**THE INPUT**
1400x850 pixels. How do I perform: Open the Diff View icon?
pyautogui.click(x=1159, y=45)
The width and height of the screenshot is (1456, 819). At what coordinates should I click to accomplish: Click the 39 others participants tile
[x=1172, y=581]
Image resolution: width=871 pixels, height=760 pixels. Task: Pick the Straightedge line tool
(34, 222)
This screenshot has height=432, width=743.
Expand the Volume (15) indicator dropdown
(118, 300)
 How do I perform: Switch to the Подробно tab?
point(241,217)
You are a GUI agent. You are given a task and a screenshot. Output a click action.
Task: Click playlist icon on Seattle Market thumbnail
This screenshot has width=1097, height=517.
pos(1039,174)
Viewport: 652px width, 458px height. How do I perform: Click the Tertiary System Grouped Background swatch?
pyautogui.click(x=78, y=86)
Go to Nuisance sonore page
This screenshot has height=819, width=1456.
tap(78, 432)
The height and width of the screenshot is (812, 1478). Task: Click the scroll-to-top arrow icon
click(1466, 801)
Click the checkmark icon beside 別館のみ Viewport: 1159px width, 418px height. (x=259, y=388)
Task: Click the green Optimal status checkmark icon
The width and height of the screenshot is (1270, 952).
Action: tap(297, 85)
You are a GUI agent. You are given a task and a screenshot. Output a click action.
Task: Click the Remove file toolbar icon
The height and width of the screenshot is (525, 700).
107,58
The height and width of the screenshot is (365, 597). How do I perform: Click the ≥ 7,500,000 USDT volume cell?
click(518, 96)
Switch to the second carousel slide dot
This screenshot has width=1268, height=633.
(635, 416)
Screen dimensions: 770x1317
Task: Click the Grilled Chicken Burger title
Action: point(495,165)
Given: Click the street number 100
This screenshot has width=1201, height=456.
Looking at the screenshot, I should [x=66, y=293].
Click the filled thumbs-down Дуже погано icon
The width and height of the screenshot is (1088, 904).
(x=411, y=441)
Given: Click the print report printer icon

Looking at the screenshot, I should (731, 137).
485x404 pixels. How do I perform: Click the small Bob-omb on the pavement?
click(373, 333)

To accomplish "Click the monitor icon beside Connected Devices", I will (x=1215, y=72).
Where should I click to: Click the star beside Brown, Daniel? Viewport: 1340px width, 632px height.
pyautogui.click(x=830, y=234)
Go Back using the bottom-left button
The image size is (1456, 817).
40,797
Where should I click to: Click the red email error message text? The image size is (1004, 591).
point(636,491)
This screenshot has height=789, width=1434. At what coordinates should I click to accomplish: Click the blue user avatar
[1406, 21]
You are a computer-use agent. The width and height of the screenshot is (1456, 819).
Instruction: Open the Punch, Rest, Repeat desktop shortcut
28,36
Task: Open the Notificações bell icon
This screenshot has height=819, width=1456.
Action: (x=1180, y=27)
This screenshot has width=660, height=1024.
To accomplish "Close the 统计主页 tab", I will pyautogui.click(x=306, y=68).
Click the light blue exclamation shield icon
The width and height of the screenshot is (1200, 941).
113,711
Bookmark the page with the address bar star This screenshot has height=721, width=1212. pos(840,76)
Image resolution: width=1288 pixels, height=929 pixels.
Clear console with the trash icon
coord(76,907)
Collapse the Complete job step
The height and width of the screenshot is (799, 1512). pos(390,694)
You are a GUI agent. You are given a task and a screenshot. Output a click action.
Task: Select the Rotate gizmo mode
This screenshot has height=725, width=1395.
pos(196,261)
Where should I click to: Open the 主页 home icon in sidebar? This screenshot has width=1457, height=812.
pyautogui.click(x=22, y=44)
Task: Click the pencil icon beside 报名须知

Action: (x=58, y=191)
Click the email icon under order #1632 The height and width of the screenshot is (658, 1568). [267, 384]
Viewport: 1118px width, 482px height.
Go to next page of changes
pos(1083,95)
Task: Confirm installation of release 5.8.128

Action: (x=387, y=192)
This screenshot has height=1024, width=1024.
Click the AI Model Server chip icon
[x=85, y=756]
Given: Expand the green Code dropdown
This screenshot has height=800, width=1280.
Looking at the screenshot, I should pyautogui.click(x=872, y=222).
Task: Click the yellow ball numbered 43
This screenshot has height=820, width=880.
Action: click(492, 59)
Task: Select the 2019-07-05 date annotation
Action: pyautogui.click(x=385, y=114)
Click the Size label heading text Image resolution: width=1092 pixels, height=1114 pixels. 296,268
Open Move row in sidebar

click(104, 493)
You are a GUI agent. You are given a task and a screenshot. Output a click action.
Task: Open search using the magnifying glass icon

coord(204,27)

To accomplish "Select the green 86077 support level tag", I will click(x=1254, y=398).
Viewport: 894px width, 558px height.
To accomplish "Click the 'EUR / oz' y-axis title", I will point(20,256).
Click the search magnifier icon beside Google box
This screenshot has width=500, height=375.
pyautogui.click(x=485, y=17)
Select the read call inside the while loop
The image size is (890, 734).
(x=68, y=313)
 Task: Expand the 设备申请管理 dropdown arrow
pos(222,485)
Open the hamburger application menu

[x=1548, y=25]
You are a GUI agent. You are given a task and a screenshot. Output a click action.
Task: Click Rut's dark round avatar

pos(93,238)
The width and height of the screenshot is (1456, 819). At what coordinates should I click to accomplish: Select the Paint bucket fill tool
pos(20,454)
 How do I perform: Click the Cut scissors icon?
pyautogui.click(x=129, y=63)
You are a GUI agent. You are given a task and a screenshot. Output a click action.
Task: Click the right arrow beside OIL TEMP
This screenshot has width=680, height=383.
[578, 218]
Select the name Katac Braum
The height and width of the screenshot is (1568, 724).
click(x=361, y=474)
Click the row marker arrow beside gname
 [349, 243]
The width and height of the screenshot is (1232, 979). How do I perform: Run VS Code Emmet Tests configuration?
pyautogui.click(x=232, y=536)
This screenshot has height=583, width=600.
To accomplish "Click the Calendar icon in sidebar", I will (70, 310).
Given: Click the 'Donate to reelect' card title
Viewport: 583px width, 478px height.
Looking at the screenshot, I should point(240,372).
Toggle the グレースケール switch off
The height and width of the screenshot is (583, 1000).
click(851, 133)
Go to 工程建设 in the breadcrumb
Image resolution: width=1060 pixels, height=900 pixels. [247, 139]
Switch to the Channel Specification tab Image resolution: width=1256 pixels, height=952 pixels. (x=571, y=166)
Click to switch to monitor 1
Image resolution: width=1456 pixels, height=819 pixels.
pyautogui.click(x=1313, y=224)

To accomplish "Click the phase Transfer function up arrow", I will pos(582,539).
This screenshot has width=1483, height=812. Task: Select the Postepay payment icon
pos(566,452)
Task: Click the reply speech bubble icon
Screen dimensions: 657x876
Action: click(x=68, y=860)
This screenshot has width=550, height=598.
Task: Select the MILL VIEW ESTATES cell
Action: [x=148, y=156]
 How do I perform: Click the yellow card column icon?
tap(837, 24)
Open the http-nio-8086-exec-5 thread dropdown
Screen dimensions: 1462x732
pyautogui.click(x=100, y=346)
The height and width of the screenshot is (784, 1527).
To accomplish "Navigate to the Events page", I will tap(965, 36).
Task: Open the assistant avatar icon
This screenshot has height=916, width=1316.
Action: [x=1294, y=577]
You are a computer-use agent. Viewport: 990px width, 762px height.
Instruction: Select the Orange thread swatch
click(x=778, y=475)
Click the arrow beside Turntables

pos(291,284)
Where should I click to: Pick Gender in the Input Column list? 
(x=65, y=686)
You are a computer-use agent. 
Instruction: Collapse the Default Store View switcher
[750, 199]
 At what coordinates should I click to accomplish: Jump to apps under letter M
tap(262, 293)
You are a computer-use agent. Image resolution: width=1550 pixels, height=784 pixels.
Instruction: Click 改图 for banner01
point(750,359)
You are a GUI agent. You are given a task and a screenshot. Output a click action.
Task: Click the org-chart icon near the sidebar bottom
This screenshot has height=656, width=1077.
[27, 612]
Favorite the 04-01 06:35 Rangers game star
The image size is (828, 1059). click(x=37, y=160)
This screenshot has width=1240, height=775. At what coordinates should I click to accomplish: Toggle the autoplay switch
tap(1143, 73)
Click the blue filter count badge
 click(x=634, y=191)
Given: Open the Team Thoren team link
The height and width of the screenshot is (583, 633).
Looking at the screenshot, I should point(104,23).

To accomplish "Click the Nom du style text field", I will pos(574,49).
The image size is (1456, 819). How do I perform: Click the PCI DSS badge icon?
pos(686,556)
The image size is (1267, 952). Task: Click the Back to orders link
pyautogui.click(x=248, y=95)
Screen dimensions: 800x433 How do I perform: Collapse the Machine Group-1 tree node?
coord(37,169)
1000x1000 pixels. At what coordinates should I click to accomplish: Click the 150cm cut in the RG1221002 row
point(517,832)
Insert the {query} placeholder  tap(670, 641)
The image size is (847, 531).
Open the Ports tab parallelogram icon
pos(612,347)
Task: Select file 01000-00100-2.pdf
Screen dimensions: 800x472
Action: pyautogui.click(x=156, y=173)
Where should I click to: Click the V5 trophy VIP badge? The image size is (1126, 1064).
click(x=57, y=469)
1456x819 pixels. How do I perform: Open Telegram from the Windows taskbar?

**EXERCISE REQUIREMENTS**
In the listing above, copy everything from the line containing "Viewport: 894px width, 558px height." down to the line containing "Switch to the Channel", swapping "icon" for "button" and leaving all other text as it stands.

**ANSWER TO THIS TASK**
Viewport: 894px width, 558px height.
To accomplish "Click the 'EUR / oz' y-axis title", I will point(20,256).
Click the search magnifier button beside Google box
This screenshot has width=500, height=375.
pyautogui.click(x=485, y=17)
Select the read call inside the while loop
The image size is (890, 734).
(x=68, y=313)
 Task: Expand the 设备申请管理 dropdown arrow
pos(222,485)
Open the hamburger application menu

[x=1548, y=25]
You are a GUI agent. You are given a task and a screenshot. Output a click action.
Task: Click Rut's dark round avatar

pos(93,238)
The width and height of the screenshot is (1456, 819). At what coordinates should I click to accomplish: Select the Paint bucket fill tool
pos(20,454)
 How do I perform: Click the Cut scissors button?
pyautogui.click(x=129, y=63)
You are a GUI agent. You are given a task and a screenshot. Output a click action.
Task: Click the right arrow beside OIL TEMP
This screenshot has width=680, height=383.
[578, 218]
Select the name Katac Braum
The height and width of the screenshot is (1568, 724).
click(x=361, y=474)
Click the row marker arrow beside gname
 [349, 243]
The width and height of the screenshot is (1232, 979). How do I perform: Run VS Code Emmet Tests configuration?
pyautogui.click(x=232, y=536)
This screenshot has height=583, width=600.
To accomplish "Click the Calendar button in sidebar", I will (70, 310).
Given: Click the 'Donate to reelect' card title
Viewport: 583px width, 478px height.
Looking at the screenshot, I should point(240,372).
Toggle the グレースケール switch off
The height and width of the screenshot is (583, 1000).
click(851, 133)
Go to 工程建设 in the breadcrumb
Image resolution: width=1060 pixels, height=900 pixels. [247, 139]
Switch to the Channel Specification tab Image resolution: width=1256 pixels, height=952 pixels. (x=571, y=166)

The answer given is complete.